ADHD Goes to College: Getting Prepared for the Risks and Rewards—April 20, 2017
Children with ADHD and their parents have met many big challenges in reaching high school graduation. As they transition to college life, ADHD can pose new and unique challenges for young adults. This workshop provides concrete suggestions for obtaining appropriate resources in college, managing the school’s new demands and unique aspects, and determining when more assistance is needed.
Teaching Kids with Autism Spectrum Disorder Initiation Skills—April 27, 2017
Research shows that initiation skills can be a predictor of positive outcomes for children with autism spectrum disorder. This workshop focuses on types of initiations (requesting, commenting, play, and social) and how parents and professionals can incorporate teaching initiations into everyday routines.
Honey, Where Are the Brakes? Slowing Down Your Child’s 0–100 Anger Acceleration—May 4, 2017
While children can be naturally predisposed to more or less intense emotional reactivity, the "0-to-100” descriptor used by many parents about their child’s anger may often represent a low emotional self-awareness rather than a lack of “impulse control.” This propensity can often extend to other family members, resulting in higher conflict and more frequent destructive arguments. This workshop focuses on one specific, family-based skill designed to help each family member improve his or her own emotion-management capacity, while also respecting the ability of other family members to do the same.

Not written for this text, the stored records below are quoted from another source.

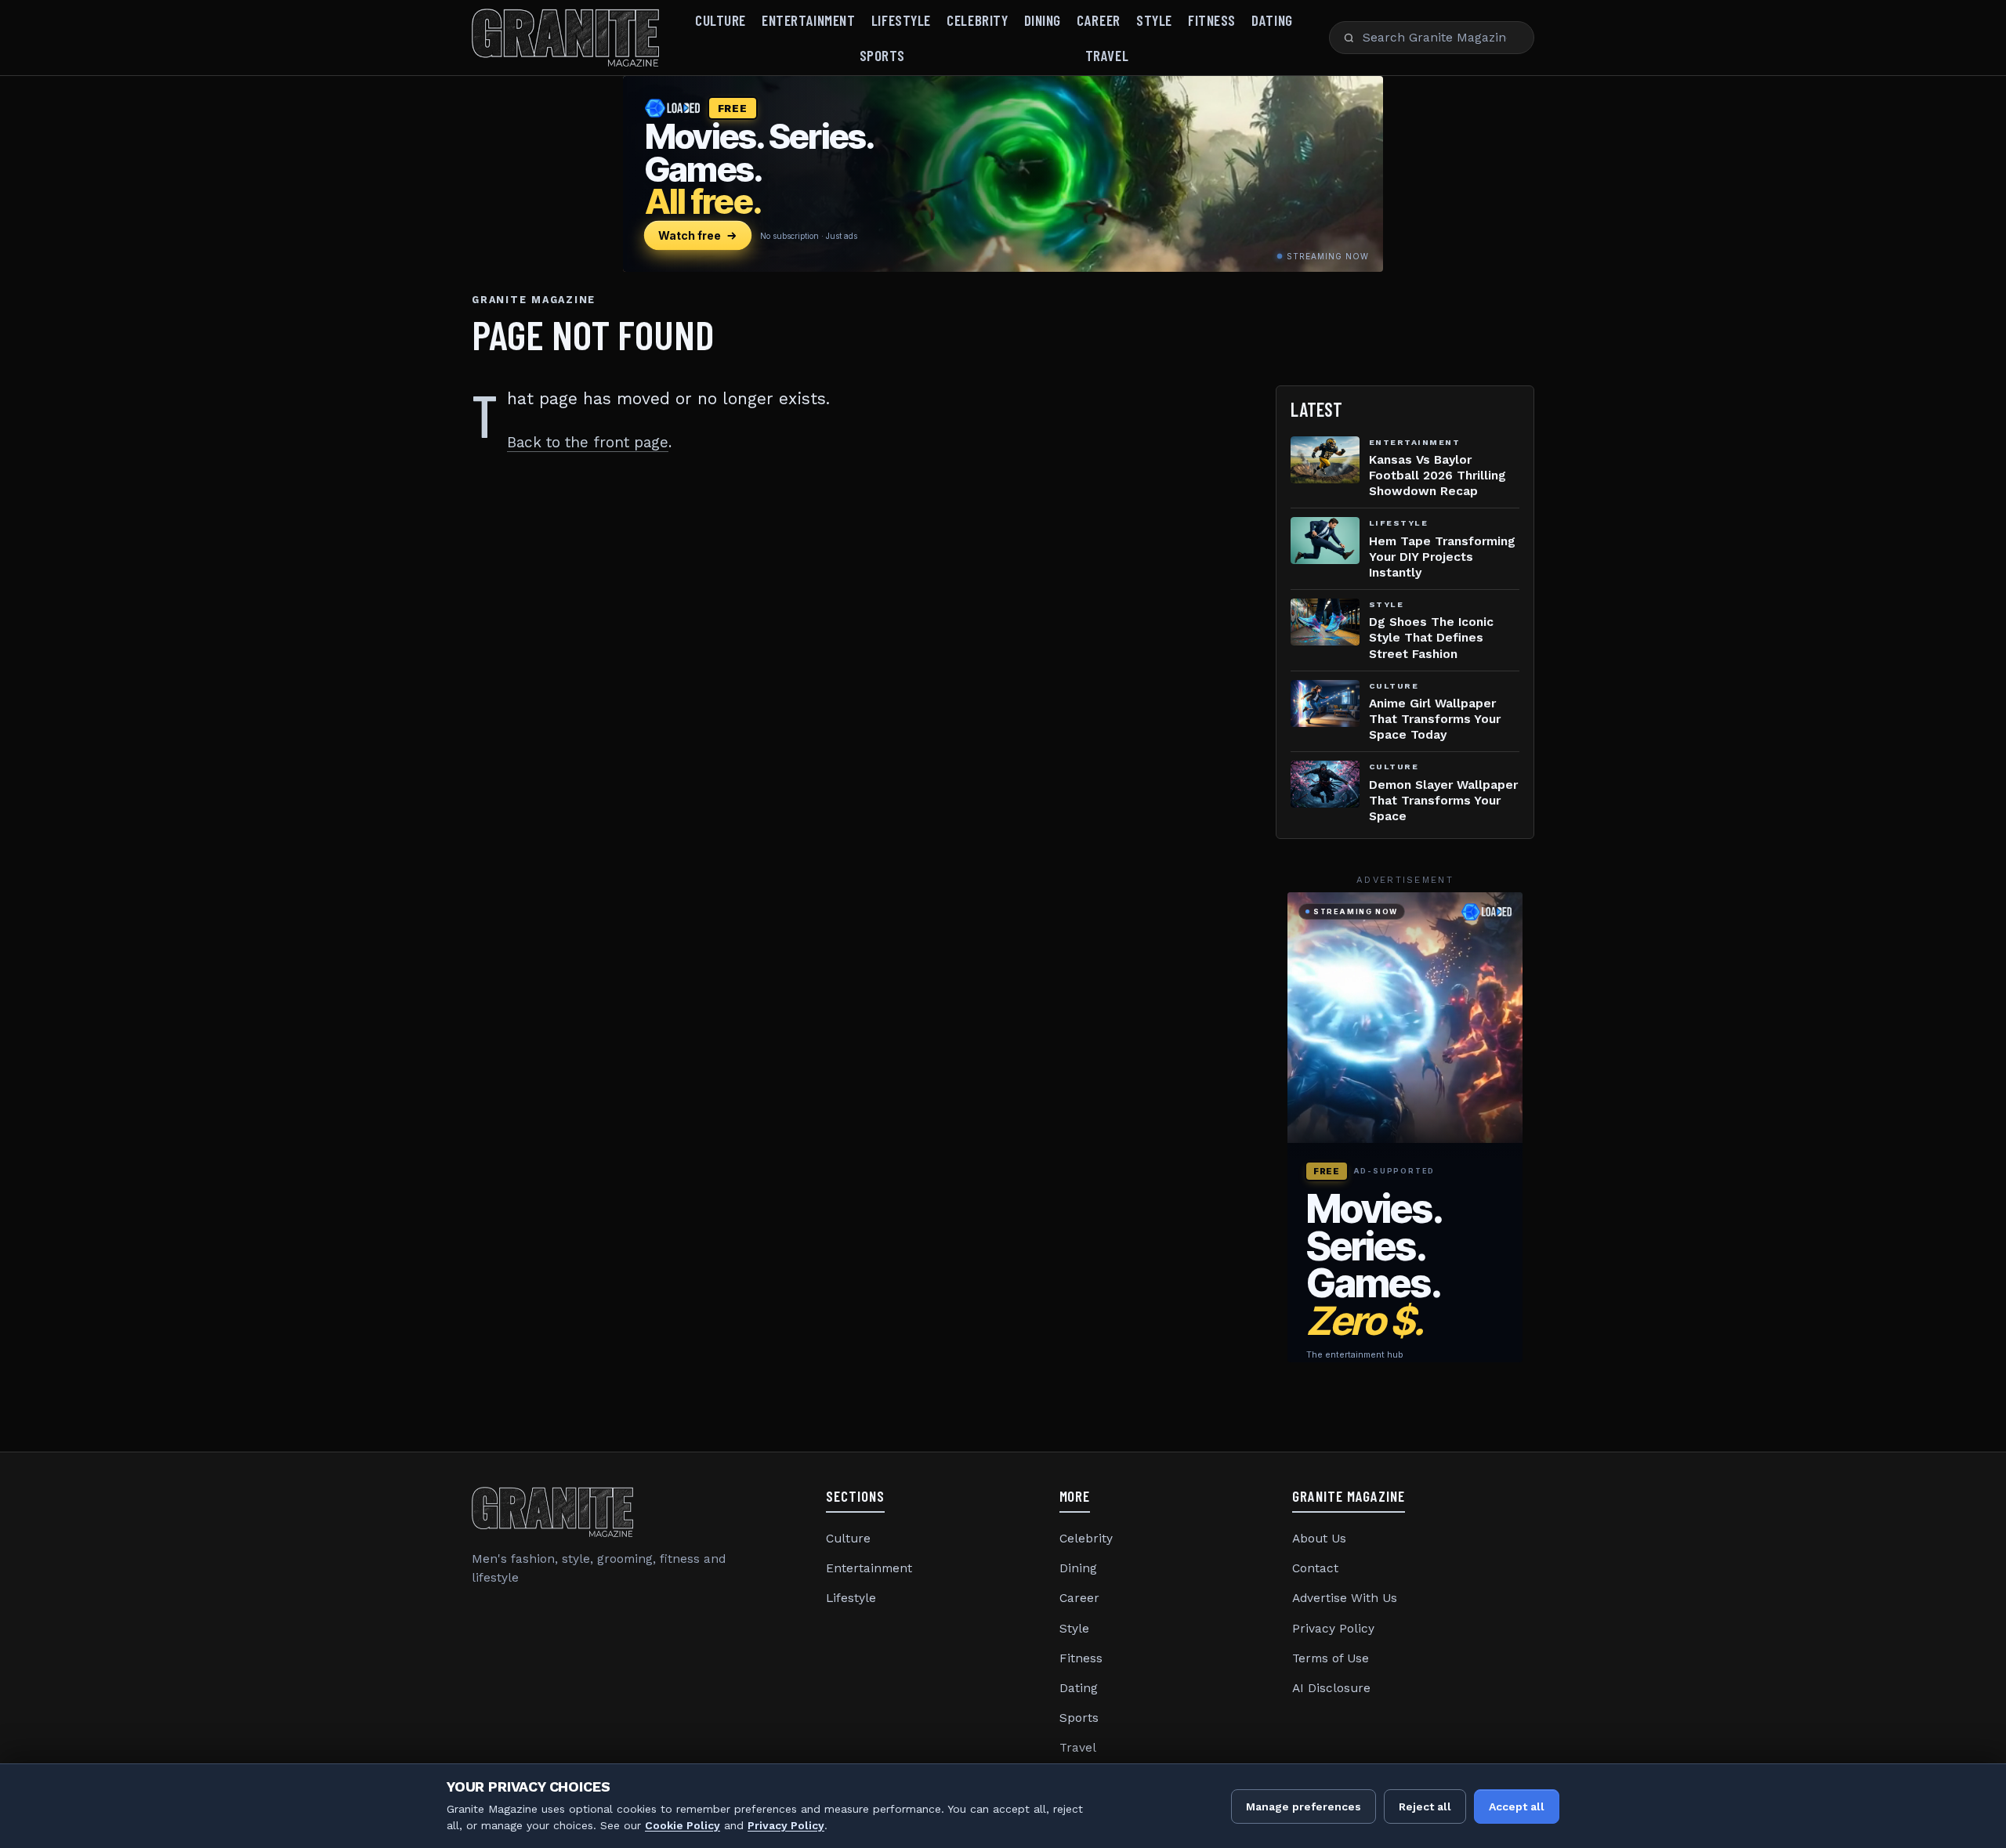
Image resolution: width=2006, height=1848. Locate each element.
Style (1154, 20)
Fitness (1212, 20)
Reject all (1425, 1806)
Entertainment (808, 20)
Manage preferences (1303, 1806)
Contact (1315, 1568)
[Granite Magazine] (565, 38)
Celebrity (977, 20)
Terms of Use (1330, 1658)
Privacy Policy (1333, 1629)
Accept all (1516, 1806)
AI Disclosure (1331, 1688)
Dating (1271, 20)
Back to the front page (587, 442)
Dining (1042, 20)
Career (1098, 20)
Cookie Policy (682, 1825)
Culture (720, 20)
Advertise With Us (1344, 1598)
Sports (882, 55)
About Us (1319, 1539)
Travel (1106, 55)
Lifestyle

The Mind–Body Connection in Chronic Illness—May 11, 2017
Children and adolescents with chronic medical conditions may be more likely to develop anxiety, depression, stress, and emotional issues than their peers. This workshop examines the potential linkages between several medical and mental health conditions and offers tips to help restore a child’s healthy mind-body connection.
Presenter: Becky Lois, PhD
Cliques and Bullying: How to Raise Open-Minded Kids—May 18, 2017
Sometimes words can hurt even more than physical aggression. Bullying is a complex social phenomenon. Research has shown that kids who are bullied are more at risk for developing depression and anxiety. In this workshop, we discuss the best strategies for helping your child, whether they are a victim, a bully, or a bystander. We also cover how to help all children be open-minded and accepting in these difficult times.